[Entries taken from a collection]
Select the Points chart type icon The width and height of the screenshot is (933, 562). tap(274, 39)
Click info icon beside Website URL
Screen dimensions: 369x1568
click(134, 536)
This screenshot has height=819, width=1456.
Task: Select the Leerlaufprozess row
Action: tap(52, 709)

TASK DIRECTIONS
Swap every "icon" for "symbol" throughout the items, leaving everything else unchanged.

EXERCISE RESULT
Select the Points chart type symbol The width and height of the screenshot is (933, 562). tap(274, 39)
Click info symbol beside Website URL
Screen dimensions: 369x1568
click(134, 536)
This screenshot has height=819, width=1456.
Task: Select the Leerlaufprozess row
Action: tap(52, 709)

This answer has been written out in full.